Yes, despite constructing a gigantic right-wing propaganda machine, there are also some mild successes. The Kyoto Protocol was signed in 1998, and Joe Biden has re-signed the Paris agreement only recently. Polls show that a massive 76% of Americans see themselves as environmentalists. Another poll showed that 65% do not trust business when it comes to action against pollution. Finally, 79% of voters think current environmental regulations are about right or not strict enough. Many people think global warming is an existential challenge.
On the downside, only 8 out of 278 Republicans in Congress were willing to acknowledge that climate change is human-made. In short, Americans look at a party that has turned its back on science at a time when doing so puts the very future of civilisation at risk. To assure that global warming is eliminated from the agenda, Republicans need to win elections at a time when it finds it harder and harder to win the so-called popular vote – this wasn’t the idea of democracy! As a consequence, Republicans and the radical right depend on voter suppression.

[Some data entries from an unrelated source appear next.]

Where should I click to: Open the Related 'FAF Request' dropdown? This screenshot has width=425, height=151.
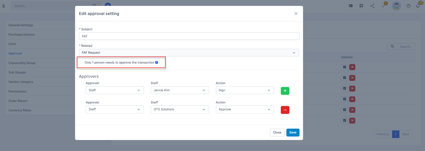tap(189, 53)
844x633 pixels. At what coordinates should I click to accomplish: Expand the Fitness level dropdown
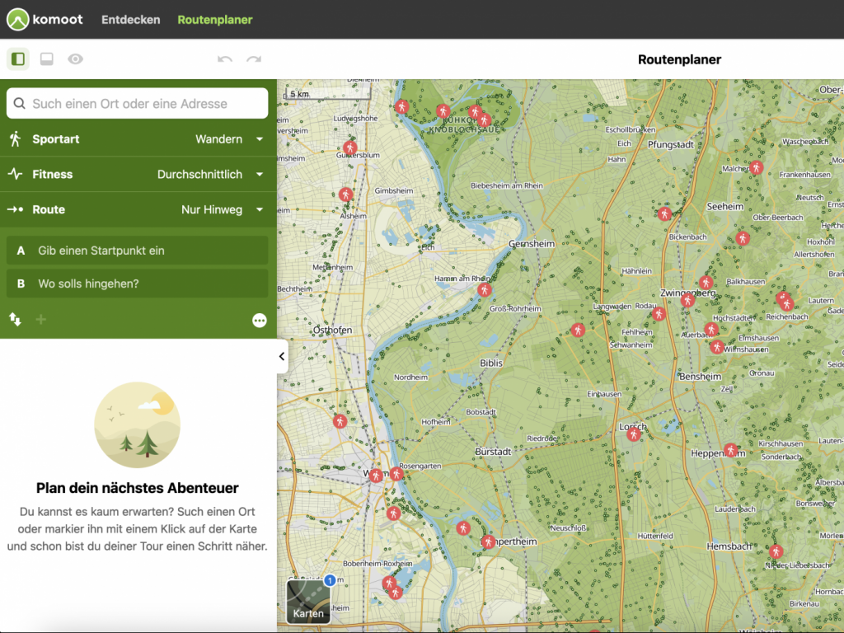pyautogui.click(x=138, y=175)
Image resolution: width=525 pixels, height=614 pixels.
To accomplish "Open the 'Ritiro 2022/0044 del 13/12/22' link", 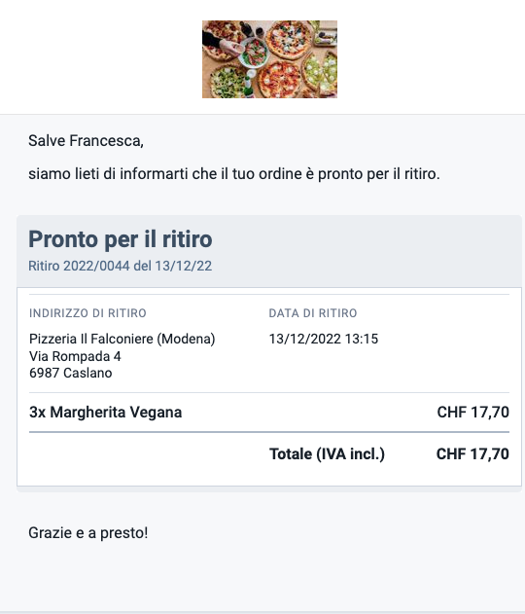I will click(x=121, y=266).
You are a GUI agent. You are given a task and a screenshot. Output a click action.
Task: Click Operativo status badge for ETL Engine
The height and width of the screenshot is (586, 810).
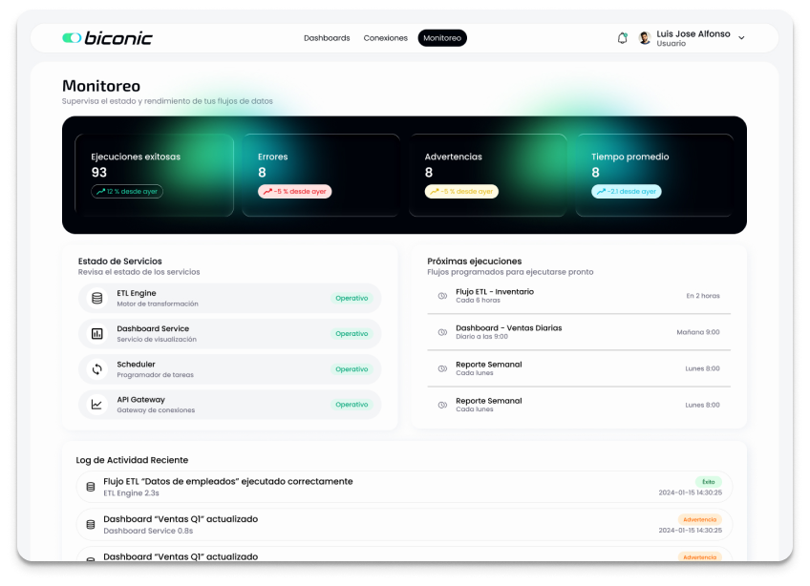click(x=352, y=298)
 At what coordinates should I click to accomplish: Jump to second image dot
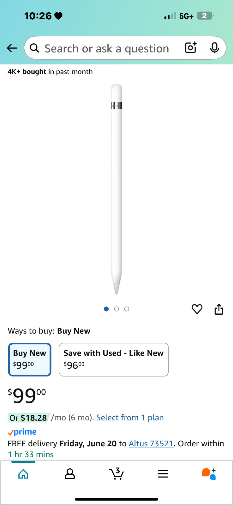point(117,309)
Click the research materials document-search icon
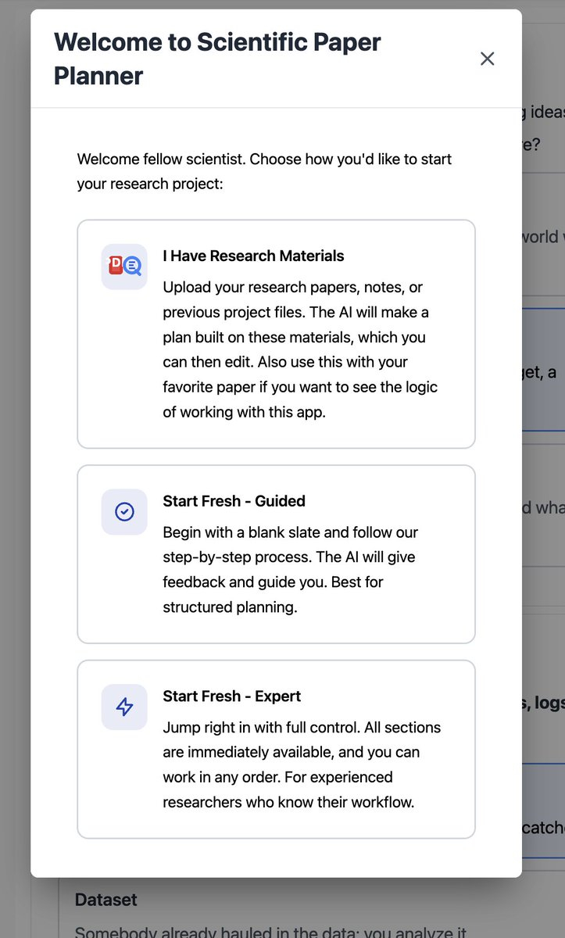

This is the time-honoured strategy of the radical right. Between 2011 and 2012, more than 180 bills were proposed in 41 US states to make voting harder. It requires photo identification; it sought to limit early voting; ended programs that provide automatic registration of high school students; and moved polling places to harder-to-reach locations. All this comes in a country – the USA – ranked 138th out of 172 democracies in its level of democratic participation.
Set against all this, is the late sociologist Erik Olin Wright’s four alternatives to capitalism: smashing, taming, escaping, or eroding. He argues that taming and eroding capitalist relationships offered the best prospects by reforming the existing system in ways that significantly improve people’s everyday lives (taming) while also creating alternative models to gradually replace commercial structures (eroding). Overall, five approaches can be identified to achieve such a project:
1) establishing non-distorted public option exchanges based on non-commercial and non-profit institutions that are supported by public subsidies. These can be well funded public media institutions and municipal broads and networks;
2) breaking the current media monopolies to inspire diversity and to curb the pathologies of profit-maximising;
3) regulating news outlets via public interest protections and public service obligations such as the ascertainment of society’s information needs;
4) enabling worker control of unionising newsrooms, facilitating employee-owned institutions and cooperatives, and maintaining professional codes that shield journalism from the intrusion of business; and finally,
5) nurturing community ownership, democratic oversight, and governance of newsrooms, and mandating accountability to diverse constituencies.
In sum, there are plenty of ways to counter disinformation. Leaving it up to the neoliberal’s free market – that is actually run by a handful of online monopolies – is not a solution. It is the reason why we are where we are, and we are bombarded with disinformation on a daily basis to ensure the success of the radical right.
Disinformation is the core of the radical right. Without disinformation, neither Mussolini nor Hitler would have existed. Without disinformation, there wouldn’t be much of a radical right to talk about. It would certainly not be strong enough to Storm the Capitol, killing five people only a few weeks ago.